崩れた住宅と隣のマンションの間にはかなりの高低差があり、住宅は擁壁ごと崩れ落ちたとみられます。

2025年1月に撮影された現場の写真では、擁壁は大きくひび割れ、マンションとの間の小道は人が近寄らないように規制されていました。

近隣住民:
夏前くらいに杉並区の入らないでくださいみたいなロープが出て、最初なかったんですよ。あそこは「子どもは絶対通っちゃダメよ、絶対崩れるから」って言って。

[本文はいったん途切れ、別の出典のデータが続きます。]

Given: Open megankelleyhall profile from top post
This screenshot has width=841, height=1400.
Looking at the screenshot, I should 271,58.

倒壊直後の現場の映像を見ると、擁壁はマンションに面した部分が丸ごと崩落。
その断面は2025年1月の時点でできていた、ひび割れ部分とほぼ一致していました。

この擁壁が崩落した原因として、1級建築士の木村さんがまず挙げたのが“老朽化”です。

1級建築士・不動産鑑定士 木村修さん:
(Q.擁壁の状態)様々な要因が考えられるが“老朽化”。造ったときから年月がたつと強度が元よりは下がってきてしまう。そういった古い基準で建てられた擁壁で脆弱なところに“何らかの外力”が。

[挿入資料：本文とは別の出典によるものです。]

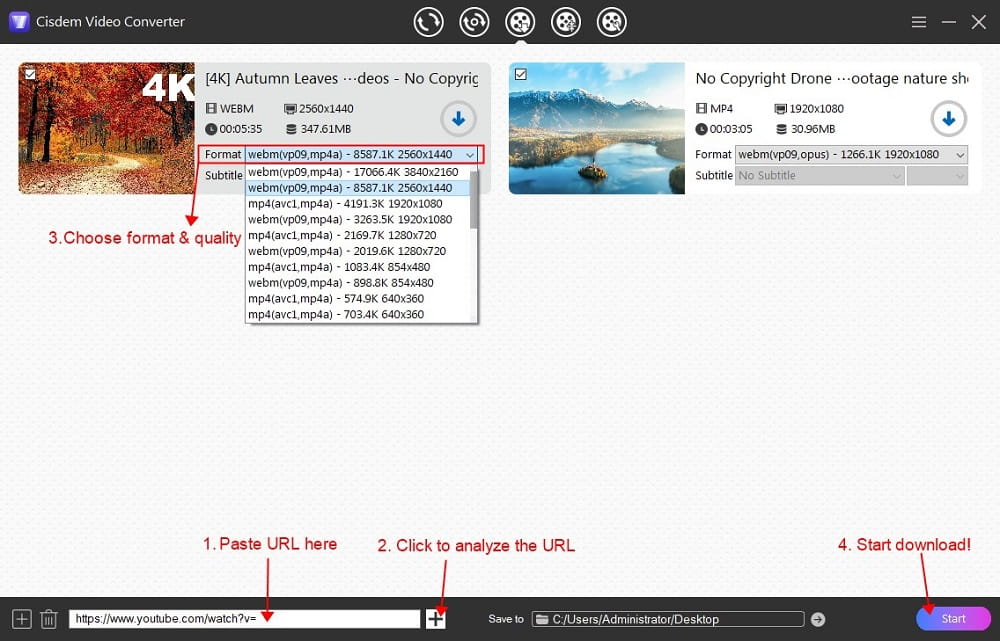Open the Rip section with the disc icon

(x=474, y=21)
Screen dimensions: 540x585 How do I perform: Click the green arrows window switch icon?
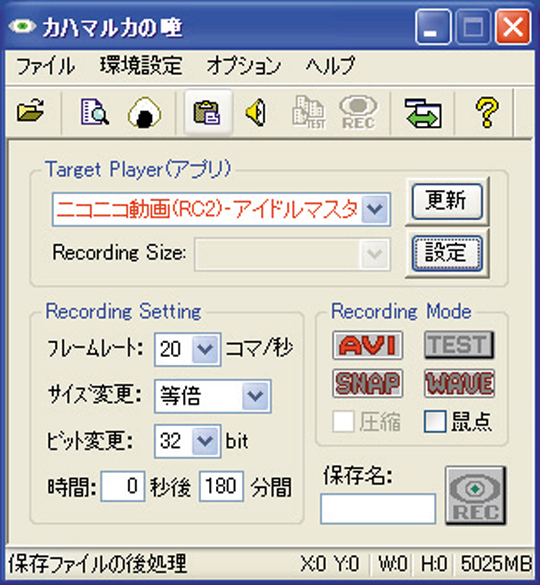(x=423, y=113)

加えて崩落の引き金となった要因の1つとして挙げたのが、9月11日に首都圏を襲った大雨の影響です。

1級建築士・不動産鑑定士 木村修さん:
最近の豪雨で擁壁の中に水がたまって、土の力よりも水圧がドーンとかかってきて、それが水を逃がしきれずに擁壁の倒壊に至った可能性。

近隣住民も「擁壁のひび割れ箇所から水が出ていた」と証言しています。

近隣住民:
何十年か昔の擁壁の造り方だから、そんなに(壁も)厚くはないだろうね。(擁壁が)割れてヒビが、そこから水が出ていたのは見た。

この住宅を巡っては、擁壁の補強工事を行うよう杉並区が指導している最中でした。

先週になって所有者から「工事ができる業者が見つかった」と返答があったものの、補強が間に合わないまま事故は起きてしまいました。

1級建築士・不動産鑑定士 木村修さん:
かなりのクラックが入ってますね。相当危険な状態だと思う。危険な状態が放置されていたのかな?という印象。